Well explained...there are indeed some employees who test the boss' nerves!


tegan1969 4 years ago

What if the boss is track 4 as well as the employee? Then what happens.


hugheshhrs profile image

hugheshhrs 4 years ago from originally the USA, now Malaysia Author

I understand your question. Actually, in certain respects, all "bad" bosses or so-called "bosses from hell" can be thought of as track four. I have written may hubs about these kinds of supervisors, such as How to File a Complaint or Grievance Against a Bad Boss. These hubs are designed to help the employees deal with these kinds of bosses.

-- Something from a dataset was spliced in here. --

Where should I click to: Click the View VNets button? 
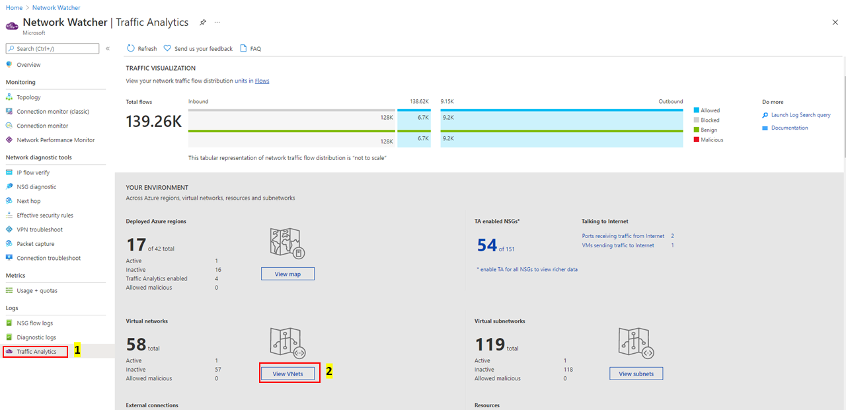(x=288, y=374)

This hub is also designed to help the employee in dealing with bad bosses, or those you might call, track four. You see-and you will see clearly if you read my book, Your Career Track, there are two aspects to the track four concept. One aspect is that there are some employees who are really track four-big problems for any and all supervisors. But the other aspect is that many employees who are placed on track four by their supervisors are done so quite undeservedly, for the slightest mistake or simply because the boss does not like the employee. One of the points of my book and the point of the hub is to show that getting off of track four is essential for the survival of your career, and I give practical hints how this can be done. Bad bosses-or track four bosses-tend to put employees on track four more quickly and more unfairly and tend to be more reluctant to remove them from that track.